Extrahierter Text —

***

V.l.: Linda Müller, Sebastian Urbaniski (auf der Leinwand), Steven Solbrig und Noa Winter. Foto: Holger Rudolph

 

Nach drei Tagen intensiven Theaters ging es am Wochenende los mit einem zweitägigen Symposium im KUZ Mainz, kuratiert von Linda Müller und Jana Zöll. Bei den Themen drehte es sich weiterhin um die zentralen Begriffe „Sichtbar – Hörbar – Wahrnehmbar“ und in mehreren moderierten Expertengesprächen auf Zoom wurden verschiedenste Themen diskutiert. Es gab außerdem ein kleines Publikum vor Ort, das sowohl aus Teilnehmern des Festivals, als auch ein paar externen Besuchern bestand. Trotz ein paar technischen Problemen war es ein sympathisches Durcheinander mit viel Produktivität – und Kaffee gab es auch!

Warte, wollen wir überhaupt ARTivismus machen?

ARTivismus, ein Begriff, der 1997 entstand, vereint die Praxen von Kunst und Aktivismus. Beim Symposium wurde diskutiert, ob die anwesenden Künstler diesen Begriff für ihre Arbeit hilfreich finden – oder nicht. Verdeutlicht wurde, dass die anwesenden Künstler primär Kunst aus reinem Interesse und nicht wegen der politischen Bedeutung, die ihnen durch Vorurteile zugeschrieben werden, praktizieren. Auch bei ARTivismus geht es also mehr um den Zugang zur Öffentlichkeit, um die Sichtbarkeit kreativer Arbeit von Gruppierungen, die das normative Verständnis der Gesellschaft infrage stellen. Die Forderung nach Inklusionsarbeit im Alltag zur Reduktion von Berührungsängsten, zum Beispiel an Schulen, ist demnach erstmal wichtiger als konkret politischer ARTivismus. Nach anfänglichem Misstrauen der Sprecher wurde aber deutlich, dass ARTivismus trotzdem indirekt entsteht, als Nebenprodukt.

Corona, was nun?

Besonders aufklärend war die Diskussion über die Barrieren der Ausweichmöglichkeiten in den virtuellen Raum in der Corona-Zeit. Der Zugang zu digitalen Möglichkeiten ist leider durch viele Barrieren eingeschränkt, Barrieren, die nicht-behinderte Menschen nicht einmal realisieren. Untertitel, Übersetzungen, Dolmetscher und Audio-Deskriptionen sind noch längst nicht so selbstverständlich und zugänglich wie vermutet. Auch das reine Privileg, Zugang zum Internet zu haben wurde in diesem Moment besonders unterstrichen. Wie sieht die Situation wohl für Künstler mit Behinderung global aus?

***

Lernmaterial —
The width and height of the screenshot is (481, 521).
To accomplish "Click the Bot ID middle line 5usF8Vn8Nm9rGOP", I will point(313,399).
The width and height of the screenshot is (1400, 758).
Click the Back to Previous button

***

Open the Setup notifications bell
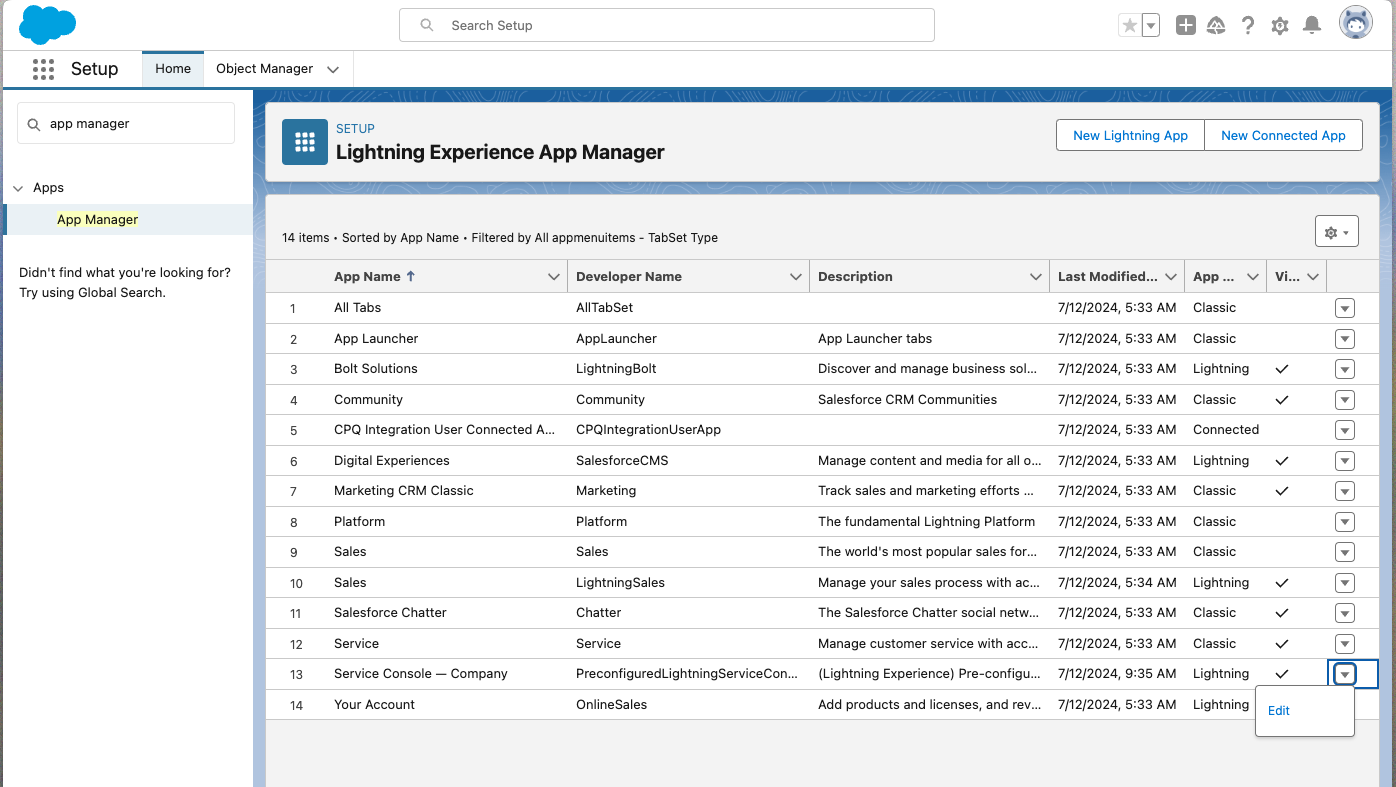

***

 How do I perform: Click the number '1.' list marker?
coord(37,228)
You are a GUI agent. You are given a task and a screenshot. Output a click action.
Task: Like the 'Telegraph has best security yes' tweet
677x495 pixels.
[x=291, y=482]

***

Aufgabe 1 —
Geben Sie aus dem Symposiumsbericht alles von „Nach drei Tagen“ bis hinunter zu „überhaupt ARTivismus machen?“ wortgetreu wieder.
Aufgabe 2 —
Wer hat laut dem Symposiumsbericht das zweitägige Symposium im KUZ Mainz kuratiert?
Aufgabe 3 —
Führen Sie den Symposiumsbericht im Anschluss an seinen letzten Satz weiter.
Die Einträge spielen hierfür keine Rolle.

Ergebnis 1 —
Nach drei Tagen intensiven Theaters ging es am Wochenende los mit einem zweitägigen Symposium im KUZ Mainz, kuratiert von Linda Müller und Jana Zöll. Bei den Themen drehte es sich weiterhin um die zentralen Begriffe „Sichtbar – Hörbar – Wahrnehmbar“ und in mehreren moderierten Expertengesprächen auf Zoom wurden verschiedenste Themen diskutiert. Es gab außerdem ein kleines Publikum vor Ort, das sowohl aus Teilnehmern des Festivals, als auch ein paar externen Besuchern bestand. Trotz ein paar technischen Problemen war es ein sympathisches Durcheinander mit viel Produktivität – und Kaffee gab es auch!

Warte, wollen wir überhaupt ARTivismus machen?

Ergebnis 2 —
Linda Müller und Jana Zöll.

Ergebnis 3 —
Das Internet ist ein neuer Raum, ein Raum, der zwar eine große Reichweite bietet, aber auf der Ebene von Inklusion im Moment hart erkämpft wird. Im Hinblick auf die Zukunft ist nicht abzusehen, wie sich die Situation im realen Raum für Künstler mit Beeinträchtigung eventuell durch Corona verschlechtern könnte. Gerade in Bezug auf die Sichtbarkeit ist es also umso wichtiger in Aktion zu treten. “Man muss die Leute ermutigen, denn das ist das Ziel”, sagt der Schauspieler Sebastian Urbanski.

Mehr Sichtbarkeit schaffen, eine Utopie?

Besonders schön fand ich abschließend das Fazit am Sonntagabend, dass Utopien, auch Intersektionalität als Lösung durchaus gewünscht sind. Intersektionalität bietet einen Spielraum für die Entfaltung und Beteiligung von unterschiedlichen Menschen. Das Ziel lautet also weiterhin, den erkämpften Zugang erstmal zu behalten und auch neue Zugänge zu schaffen, um Kategorisierung und Stigmatisierung noch weiter abzubauen.

Finanzielle Förderung ist somit wichtig, aber auch das Plädoyer an die Politik. Aktionen wie #weshallnotberemoved (Großbritannien), für die Unterstützung von Künstlern mit Behinderung in pandemischen Zeiten, oder auch das potenzielle Entstehen von einer großen, globalen Community, die sich für Sichtbarkeit einsetzt, sind nur einige von vielen Ideen.

Und jetzt?

Persönlich sehe ich deutlich, dass die Dringlichkeit von Inklusion als politische Bewegung viel stärker ins Zentrum der Aufmerksamkeit rücken muss. Black Lives Matter und die LGBTQ+-Bewegung zeigen, wie Popularisierung eine Beschleunigung des Sichtbarkeitsprozesses vorantreibt. Die Zugänglichkeit von Informationen und das Platzen der ‘Bubble’, in der Inklusion meistens diskutiert und umgesetzt wird, in Verbindung mit Aufklärungsarbeit, sind wichtig, damit die Utopie näher rückt.

Abschließend lässt sich nur noch die Frage nach der Zukunft stellen. Mit einem großartigen Handlungsdurst beschlossen also die Experten am Sonntag zum Abschluss, dass der beste Weg für die Umsetzung ihrer Utopien eben ein sofortiges Handeln wäre. Für uns als externe Gruppe von Studenten ein vielversprechender Weg. Wir sind deshalb sehr gespannt, wie es in dem Bereich weitergehen wird.